Your objective - Provide an exact copy of the data, excluding the images.

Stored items
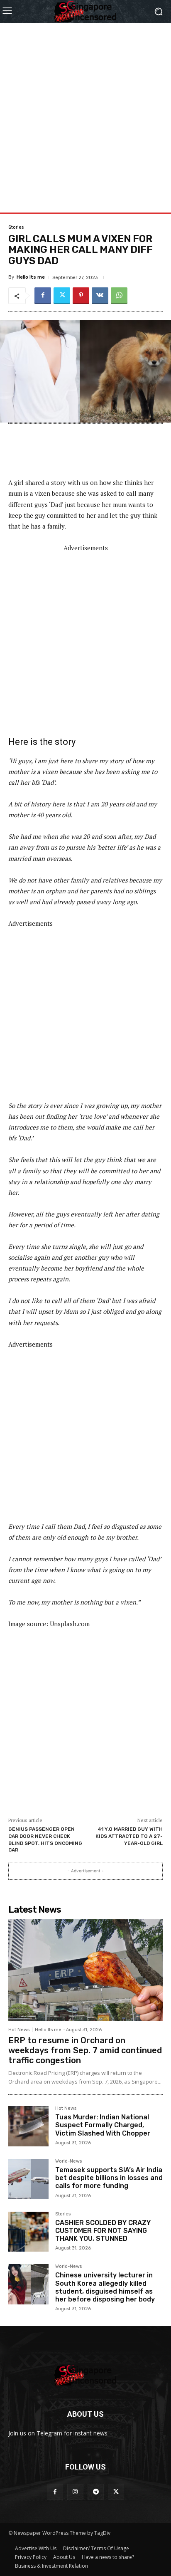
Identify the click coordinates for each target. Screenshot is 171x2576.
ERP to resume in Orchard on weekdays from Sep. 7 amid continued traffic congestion (85, 2050)
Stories (16, 227)
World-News (68, 2161)
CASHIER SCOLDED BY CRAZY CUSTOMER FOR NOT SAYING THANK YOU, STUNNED (103, 2230)
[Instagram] (75, 2492)
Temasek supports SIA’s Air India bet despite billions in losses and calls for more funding (109, 2178)
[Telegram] (96, 2492)
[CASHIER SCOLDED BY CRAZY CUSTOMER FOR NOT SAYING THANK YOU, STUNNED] (28, 2232)
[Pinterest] (81, 295)
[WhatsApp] (119, 295)
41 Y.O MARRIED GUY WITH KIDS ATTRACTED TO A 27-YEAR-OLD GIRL (129, 1836)
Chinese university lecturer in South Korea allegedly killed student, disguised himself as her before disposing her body (105, 2287)
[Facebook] (42, 295)
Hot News (18, 2029)
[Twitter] (62, 295)
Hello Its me (31, 277)
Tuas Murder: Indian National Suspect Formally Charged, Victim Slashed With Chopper (102, 2125)
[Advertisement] (85, 108)
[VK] (100, 295)
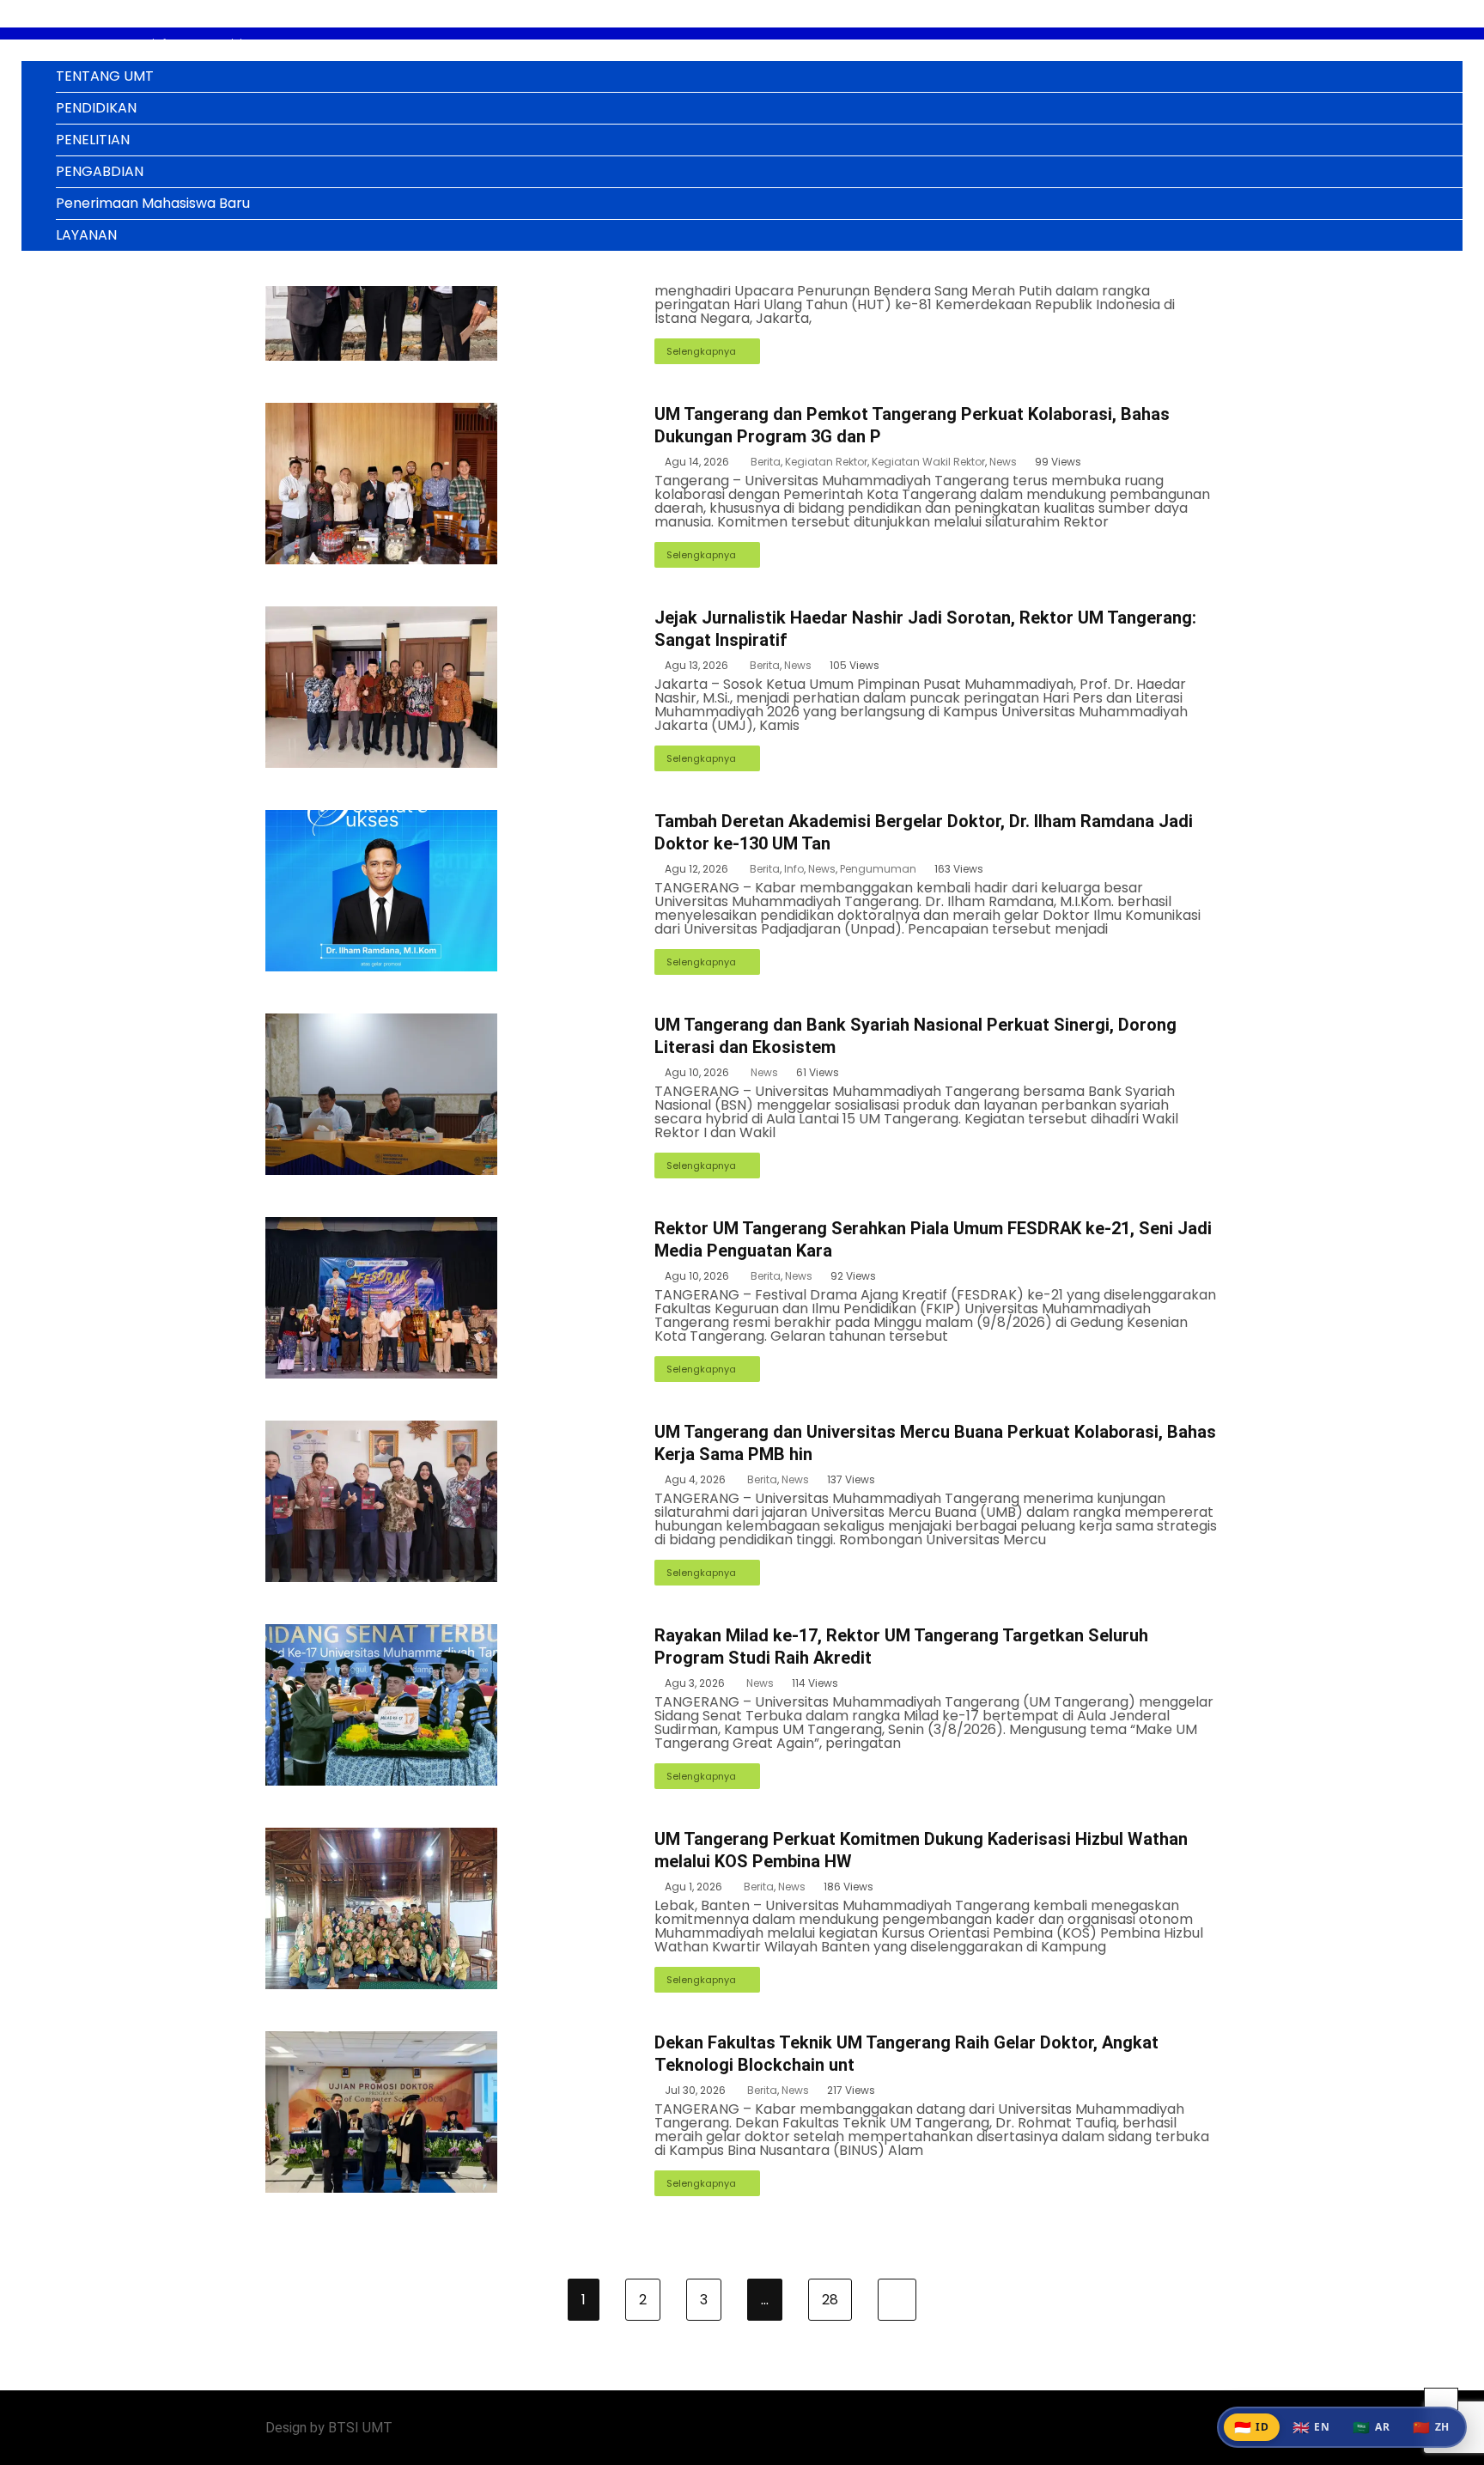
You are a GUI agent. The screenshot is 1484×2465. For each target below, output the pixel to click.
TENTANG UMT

Result of this task -
Identify the click coordinates for each target. Screenshot is 171x2576.
ERP to resume in Orchard on weekdays from Sep. 7 amid continued traffic congestion (85, 2050)
Stories (16, 227)
World-News (68, 2161)
CASHIER SCOLDED BY CRAZY CUSTOMER FOR NOT SAYING THANK YOU, STUNNED (103, 2230)
[Instagram] (75, 2492)
Temasek supports SIA’s Air India bet despite billions in losses and calls for more funding (109, 2178)
[Telegram] (96, 2492)
[CASHIER SCOLDED BY CRAZY CUSTOMER FOR NOT SAYING THANK YOU, STUNNED] (28, 2232)
[Pinterest] (81, 295)
[WhatsApp] (119, 295)
41 Y.O MARRIED GUY WITH KIDS ATTRACTED TO A 27-YEAR-OLD GIRL (129, 1836)
Chinese university lecturer in South Korea allegedly killed student, disguised himself as her before disposing her body (105, 2287)
[Facebook] (42, 295)
Hot News (18, 2029)
[Twitter] (62, 295)
Hello Its me (31, 277)
Tuas Murder: Indian National Suspect Formally Charged, Victim Slashed With Chopper (102, 2125)
[Advertisement] (85, 108)
[VK] (100, 295)
You are a GUI agent. The screenshot is 1484×2465. For each target below, output the pixel to click.
TENTANG UMT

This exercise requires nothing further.